March 25, 2024, 7pm
e-flux Architecture presents “Colonial Toxicity: Rehearsing French Radioactive Architecture and Landscape in the Sahara,” a lecture by Samia Henni at e-flux on Monday, March 25 at 7pm.
This lecture discusses the making of Samia Henni’s publication Colonial Toxicity: Rehearsing French Radioactive Architecture and Landscape in the Sahara (2024), which brings together nearly six hundred pages of materials documenting the violent history of France’s nuclear bomb program in the Algerian desert. Meticulously culled from across available, offered, contraband, and leaked sources, the book is a rich repository for all those concerned with spatial histories of nuclear weapons and engaged at the intersections of spatial, social, and environmental justice, as well as anticolonial archival practices.
“Colonial Toxicity: Rehearsing French Radioactive Architecture and Landscape in the Sahara” is presented as part of e-flux Architecture Lectures, a monthly series inviting researchers and practitioners to discuss timely issues in contemporary architecture, theory, culture, and technology.

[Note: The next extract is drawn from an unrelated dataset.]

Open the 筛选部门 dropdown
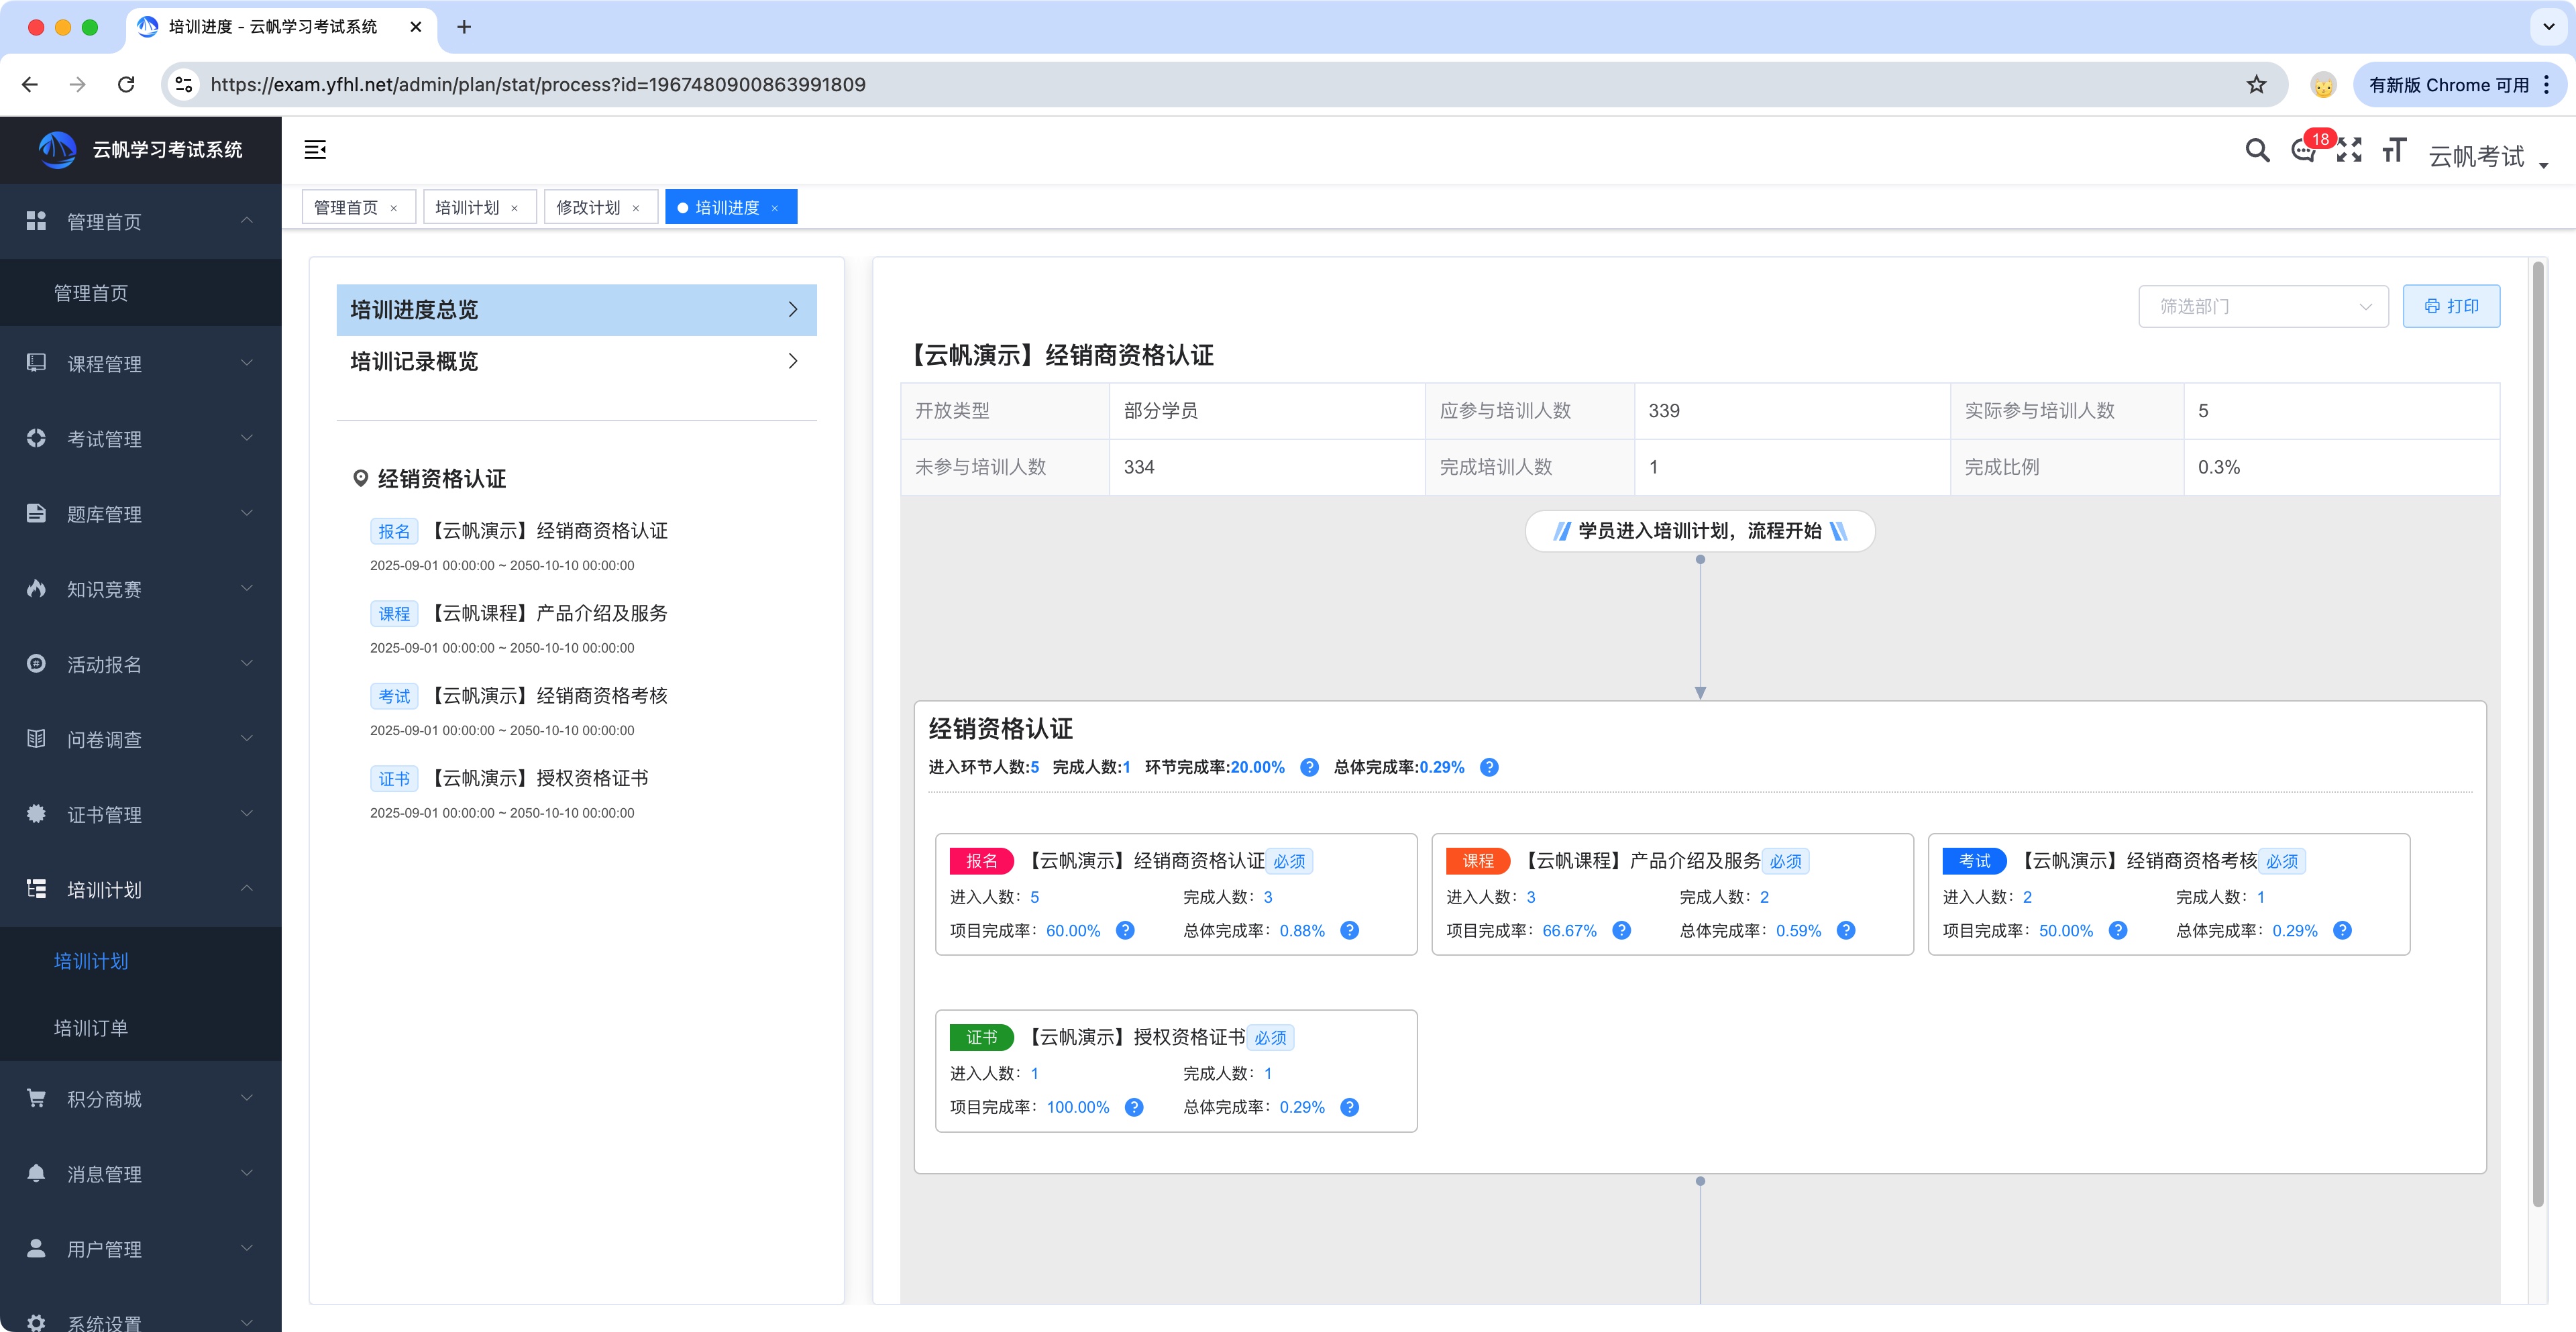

Samia Henni is a historian of built, destroyed, and imagined environments. She is the author of the multi-award-winning Architecture of Counterrevolution: The French Army in Northern Algeria (EN, 2017; FR, 2019) and Colonial Toxicity: Rehearsing French Radioactive Architecture and Landscape in the Sahara (2024); the editor of Deserts Are Not Empty (2022) and War Zones (2018); and the maker of exhibitions such as Performing Colonial Toxicity (2023–24), Discreet Violence: Architecture and the French War in Algeria (2017–22), Archives: Secret-Défense? (2021), and Housing Pharmacology (2020). She has taught at Princeton university, Geneva University of Art and Design, and Cornell University among other places. Currently, she is a Visiting Professor at the Institute for the History and Theory of Architecture, ETH Zurich, and the co-chair of the University Seminar “Beyond France” at Columbia University. In the fall of 2024, Henni will join the faculty of McGill University’s Peter Guo-hua Fu School of Architecture in Montreal.
For more information, contact program [at] e-flux.com.
Accessibility
–Two flights of stairs lead up to the building’s front entrance at 172 Classon Avenue.
–For elevator access, please RSVP to program [at] e-flux.com. The building has a freight elevator which leads into the e-flux office space. Entrance to the elevator is nearest to 180 Classon Ave (a garage door). We have a ramp for the steps within the space.
–e-flux has an ADA-compliant bathroom. There are no steps between the event space and this bathroom.